The panel held that the defendant, who exhausted his administrative remedies by appealing the Immigration Judge's adverse ruling to the Board of Immigration Appeals, failed to show that an error or obstacle related to his deportation proceedings improperly deprived him of the opportunity for judicial review, as required for a collateral attack on the deportation order under 8 U.S.C. § 1326(d). The panel explained that the IJ's denial of an evidentiary hearing is not an error that, by its nature, affected the defendant's awareness of or ability to seek judicial review.
Defendant Encarnacion Gonzalez-Villalobos appeals his conviction for illegal reentry after a prior deportation in violation of 8 U.S.C. § 1326. In the district court he moved to dismiss the indictment on the ground that the prior deportation order was fundamentally unfair. See 8 U.S.C. § 1326(d). After the district court denied his motion, Gonzalez-Villalobos entered a conditional guilty plea, preserving his right to appeal the denial of the motion. On appeal, he renews his challenge to the prior deportation order.
When a defendant collaterally attacks the validity of a prior deportation order in a § 1326 prosecution, he must show that he exhausted his administrative remedies, that the deportation proceedings improperly deprived him of the opportunity for judicial review, and that entry of the prior deportation order was fundamentally unfair. See 8 U.S.C. § 1326(d)(1)-(3). As we explain below, we have generally found that where an alien was deprived of the opportunity to exhaust his administrative remedies, satisfying § 1326(d)(1), he also has shown that he was deprived of the opportunity to seek judicial review, satisfying § 1326(d)(2). Here, Gonzalez-Villalobos has shown that he exhausted his administrative remedies by appealing the Immigration Judge (" IJ" )'s adverse ruling to the Board of Immigration Appeals (" BIA" ). However, he has failed to show that an error or obstacle related to his deportation proceedings improperly deprived him of the opportunity for judicial review, as required by 8 U.S.C. § 1326(d)(2). Because subsections (d)(1), (d)(2), and (d)(3) must all be satisfied either directly or constructively, we affirm the denial of Gonzalez4 Villalobos's motion to dismiss and his conviction without addressing the merits of his argument that the alleged prior deportation proceeding was fundamentally unfair.

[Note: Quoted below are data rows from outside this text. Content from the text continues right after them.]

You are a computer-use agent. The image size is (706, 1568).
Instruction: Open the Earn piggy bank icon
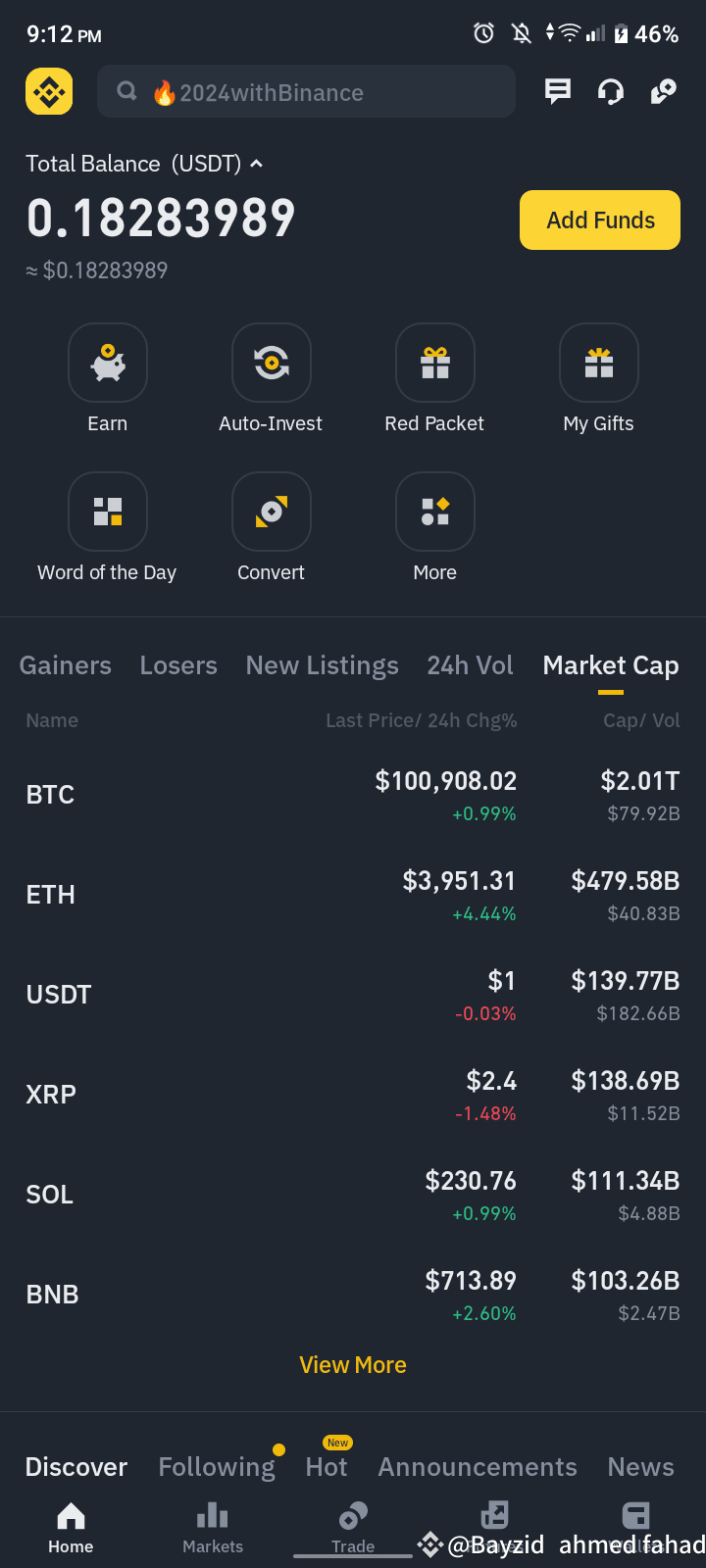click(x=108, y=363)
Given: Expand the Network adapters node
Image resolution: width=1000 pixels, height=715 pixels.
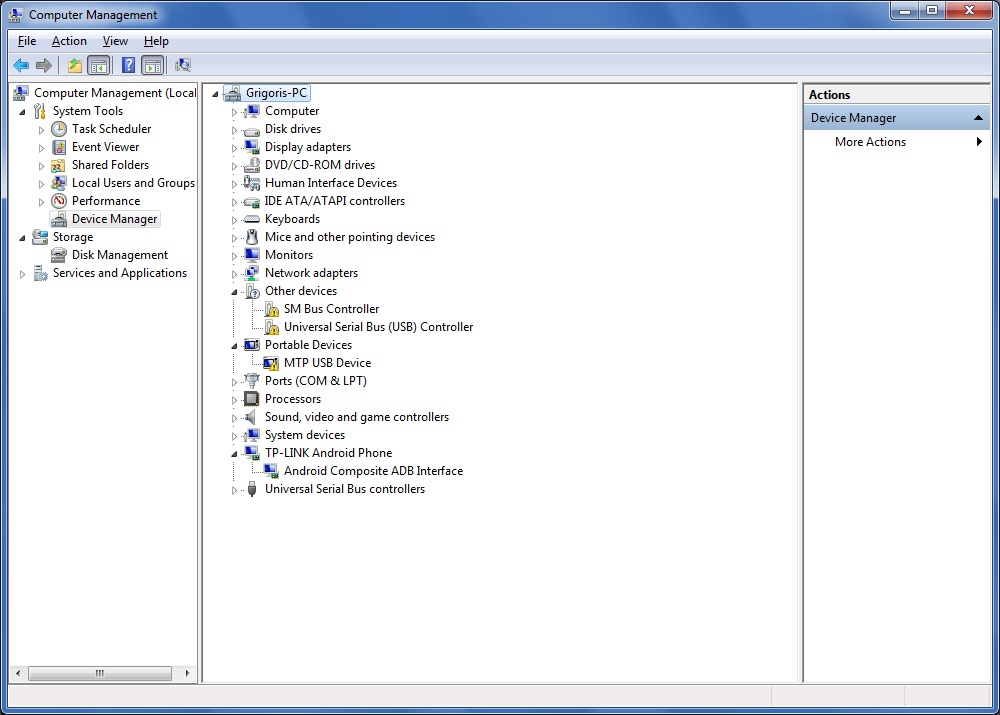Looking at the screenshot, I should tap(235, 274).
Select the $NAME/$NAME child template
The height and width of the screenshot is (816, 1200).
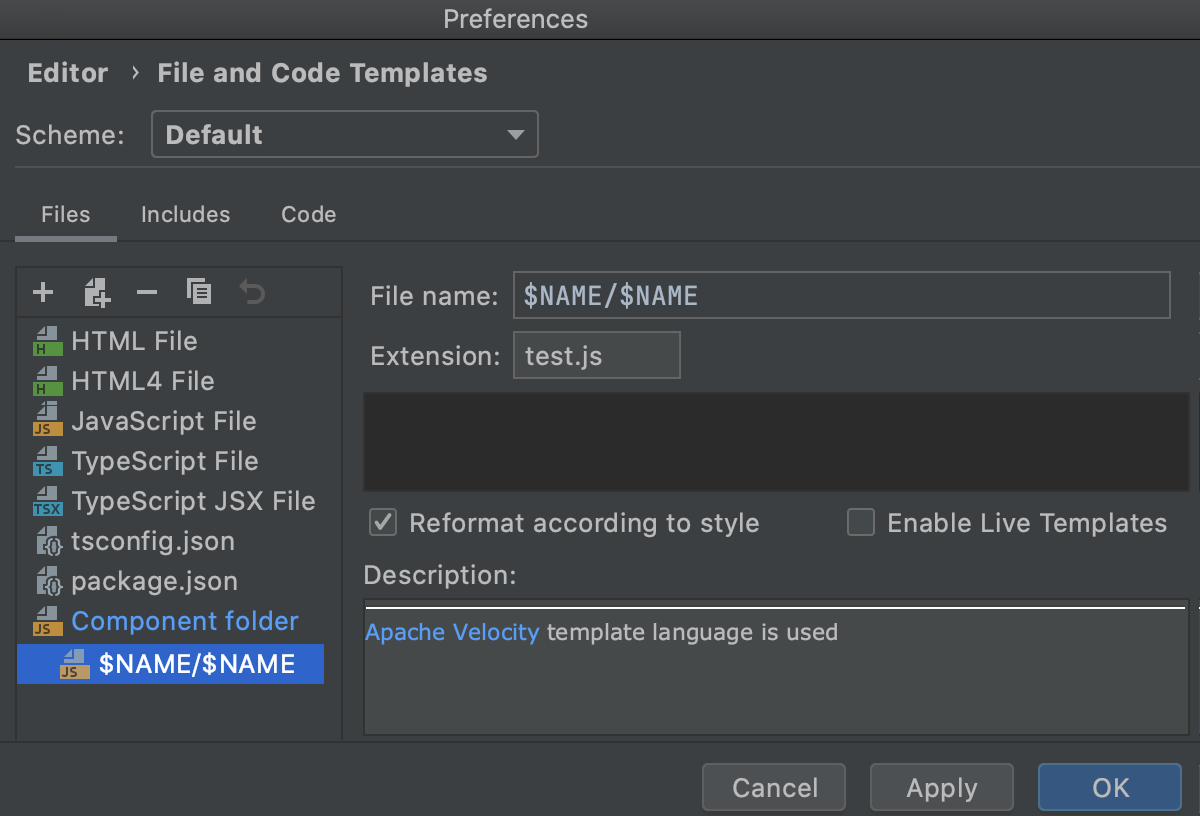click(x=197, y=664)
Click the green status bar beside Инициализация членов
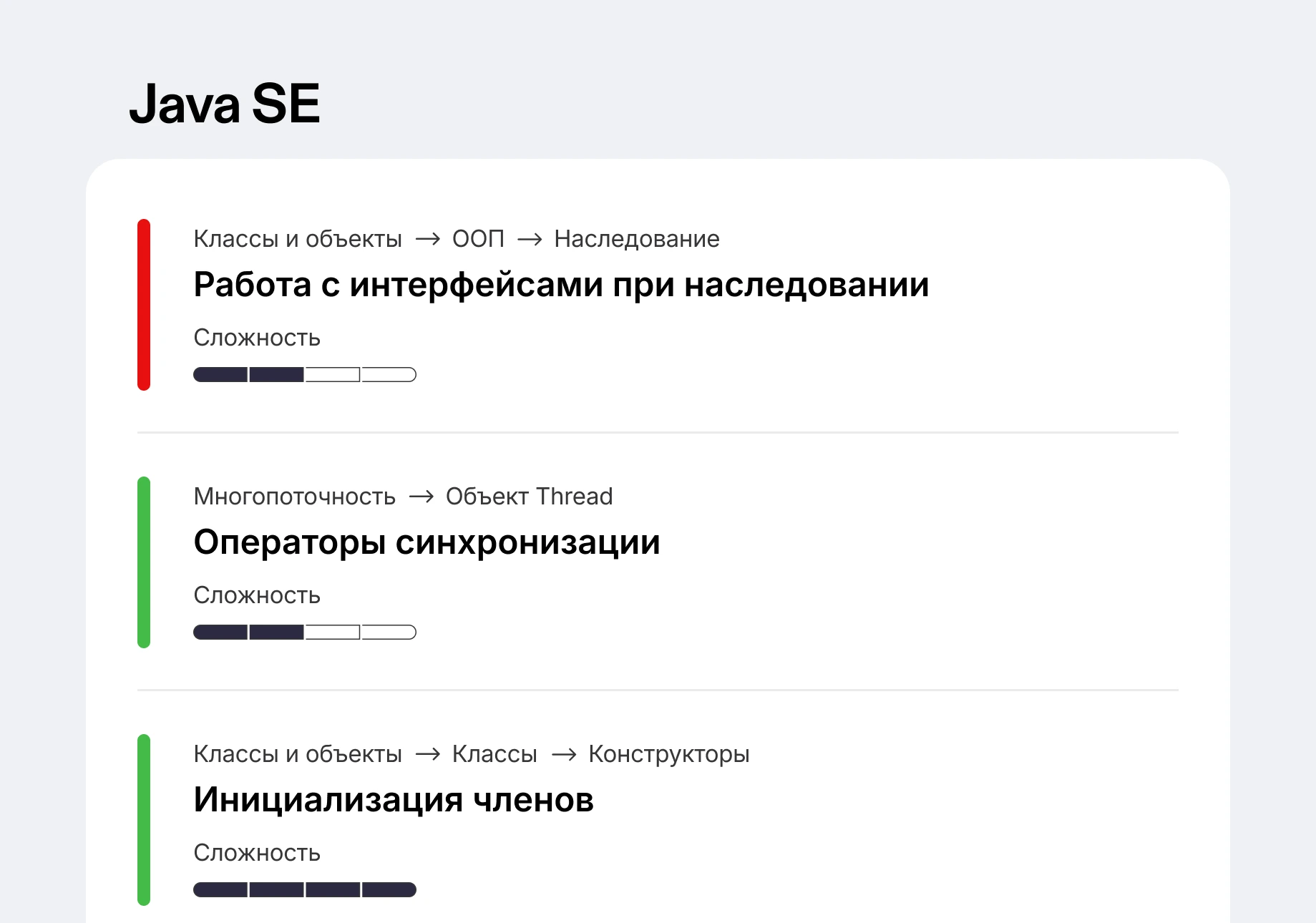The image size is (1316, 923). click(x=144, y=820)
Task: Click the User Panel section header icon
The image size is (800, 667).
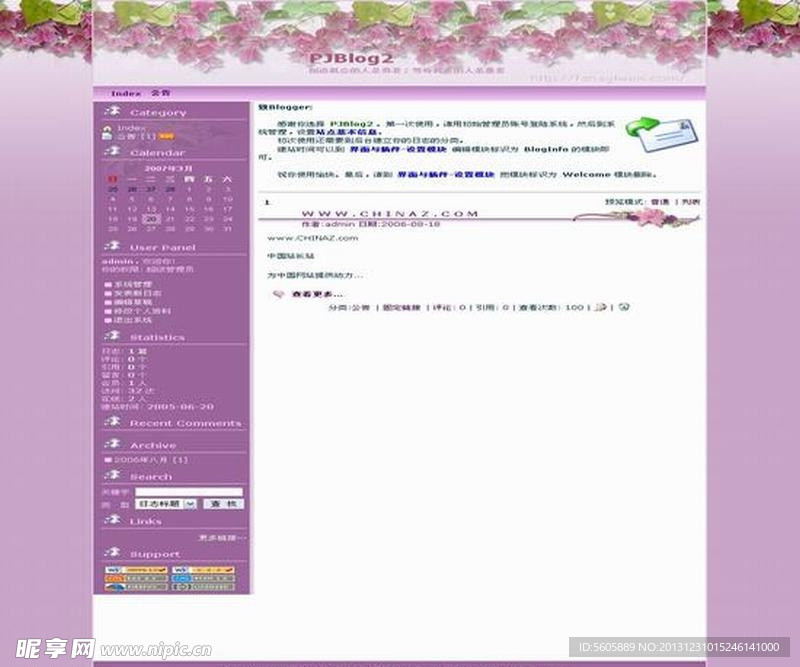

FACTUAL AND PROCEDURAL HISTORY
The events surrounding the underlying deportation in this case occurred more than twenty years ago.1 In March 1986, Gonzalez-Villalobos was arrested in Yakima, Washington, for possession of a controlled substance (cocaine) with intent to deliver. He was eventually convicted of this offense in the Superior Court of Washington, County of Yakima, in July 1986. In connection with Gonzalez-Villalobos's arrest, agents from the Immigration and Naturalization Service (" INS" ) assisted the local police with the service and execution of a search warrant at his house.2 A few days after the arrest, an INS agent prepared form I-213, " Record of Deportable Alien," in which he recorded Gonzalez-Villalobos's immigration status and the events surrounding his arrest. The I-213 contained an A-file number ending in " 910." The next day, INS served Gonzalez-Villalobos with an order to show cause, alleging that he was deportable as an alien in the United States who entered without inspection. When INS could not locate Gonzalez-Villalobos, it administratively closed the deportation proceeding in January 1987. As it turned out, Gonzalez-Villalobos was incarcerated in federal prison, where he was serving a sentence for being an alien in possession of a firearm.3 Gonzalez-Villalobos completed his federal sentence in December 1987 and upon his release he was taken into custody by INS. A few weeks later, INS released him from custody because it determined that he was a class member in a pending class action. The agency then cancelled the pending order to show cause.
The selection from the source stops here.